*Provided passage*:
--- START ---

- Episode no.: Season 4 Episode 7
- Directed by: David Livingston
- Story by: Sherry Klein; Harry 'Doc' Kloor;
- Teleplay by: Lisa Klink
- Production code: 175
- Original air date: October 29, 1997

Guest appearances
- Rosemary Forsyth as Alzen; Annette Helde as Takar;

Episode chronology
| ← Previous "The Raven" | Next → "Year of Hell" |
- Star Trek: Voyager season 4

= Scientific Method (Star Trek: Voyager) =

"Scientific Method" is the 75th episode of Star Trek: Voyager, the seventh episode of the fourth season.

The premise of the episode is that of a group of cloaked aliens performing scientific experiments on the Voyager crew, and the effect the experiments have on the various crew members. The episode explores this from a third party perspective, and views the events in a manner similar to the medical experiments humans perform on lab rats or other animals. Meanwhile, Tom and B'Elanna have started a romantic relationship.

The episode was directed by David Livingston, with a teleplay by Lisa Klink from a story by Sherry Klein and Harry Doc Kloor. It aired on UPN on October 29, 1997.

==Plot==
The crew of Voyager notes that Tom Paris and B'Elanna Torres have become intimately involved, while other crew members report small maladies to the Doctor, such as Captain Janeway, who has been suffering excruciating headaches. The crew initially attributes these problems to effects of pulsars, and they continue on as they appear benign.

Over a matter of hours, Chakotay is aged several decades, losing his hair and going blind. Neelix suffers spots over his body and emits a strange odor. The Doctor and Torres find that both have had their DNA stimulated by an external force, and discover alien writing imprinted on their nucleotides like a barcode. However, before they can run further tests, Torres is overtaken by a seizure and goes into respiratory arrest, and the Doctor's program is shut down.

Seven of Nine receives a coded transmission from the Doctor, and she meets him in a holodeck. The Doctor explains that some entity is tagging the crew's DNA to force these mutations, and that the entity can silence those that come close to the truth. He adjusts Seven's optical scanners to detect outside the normal visual range. Seven starts going about her normal routines and sees several aliens, previously unseen, observing many of the crew which are outfitted with strange devices. Seven tries to alert Janeway without arousing suspicion but two aliens are observing Janeway's response to sleep deprivation using needles stuck in her skull. Seven covertly goes to Engineering to arrange for an energy discharge that the Doctor thinks will disable the DNA imprints. Tuvok detects Seven's tampering and orders her to cease and desist, attracting the attention of nearby alien observers. Left with no choice, Seven uses a phaser to disrupt the nearest alien's cloaking technology, making her visible, and captures her.

--- END ---

Dataset entries
--- START ---

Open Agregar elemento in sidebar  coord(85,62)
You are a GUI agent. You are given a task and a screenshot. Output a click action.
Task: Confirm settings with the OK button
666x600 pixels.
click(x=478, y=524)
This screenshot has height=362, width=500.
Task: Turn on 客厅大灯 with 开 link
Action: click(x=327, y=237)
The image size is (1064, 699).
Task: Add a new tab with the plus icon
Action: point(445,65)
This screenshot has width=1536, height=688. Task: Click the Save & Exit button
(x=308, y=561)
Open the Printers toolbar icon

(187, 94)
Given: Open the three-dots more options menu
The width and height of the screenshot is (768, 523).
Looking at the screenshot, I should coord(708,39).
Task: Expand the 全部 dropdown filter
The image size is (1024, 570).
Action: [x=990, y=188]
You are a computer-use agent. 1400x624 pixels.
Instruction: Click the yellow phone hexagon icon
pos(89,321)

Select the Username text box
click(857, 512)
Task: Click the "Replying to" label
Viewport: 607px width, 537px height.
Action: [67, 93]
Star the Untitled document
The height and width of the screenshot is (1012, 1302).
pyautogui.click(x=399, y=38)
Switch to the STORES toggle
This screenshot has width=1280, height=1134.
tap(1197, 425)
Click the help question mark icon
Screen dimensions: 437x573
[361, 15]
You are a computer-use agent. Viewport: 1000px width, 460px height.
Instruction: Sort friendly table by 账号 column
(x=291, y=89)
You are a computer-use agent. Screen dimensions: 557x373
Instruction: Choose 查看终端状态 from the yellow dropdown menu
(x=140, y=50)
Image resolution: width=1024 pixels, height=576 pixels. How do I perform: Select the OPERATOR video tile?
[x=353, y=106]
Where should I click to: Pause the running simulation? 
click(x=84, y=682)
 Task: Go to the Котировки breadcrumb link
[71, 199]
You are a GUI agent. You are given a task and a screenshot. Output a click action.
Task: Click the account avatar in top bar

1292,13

--- END ---

Copy word for word the part of the "Scientific Method" episode article that opens with the words containing "Episode chronology" and closes with "October 29, 1997.".

*Response*:
Episode chronology
| ← Previous "The Raven" | Next → "Year of Hell" |
- Star Trek: Voyager season 4

= Scientific Method (Star Trek: Voyager) =

"Scientific Method" is the 75th episode of Star Trek: Voyager, the seventh episode of the fourth season.

The premise of the episode is that of a group of cloaked aliens performing scientific experiments on the Voyager crew, and the effect the experiments have on the various crew members. The episode explores this from a third party perspective, and views the events in a manner similar to the medical experiments humans perform on lab rats or other animals. Meanwhile, Tom and B'Elanna have started a romantic relationship.

The episode was directed by David Livingston, with a teleplay by Lisa Klink from a story by Sherry Klein and Harry Doc Kloor. It aired on UPN on October 29, 1997.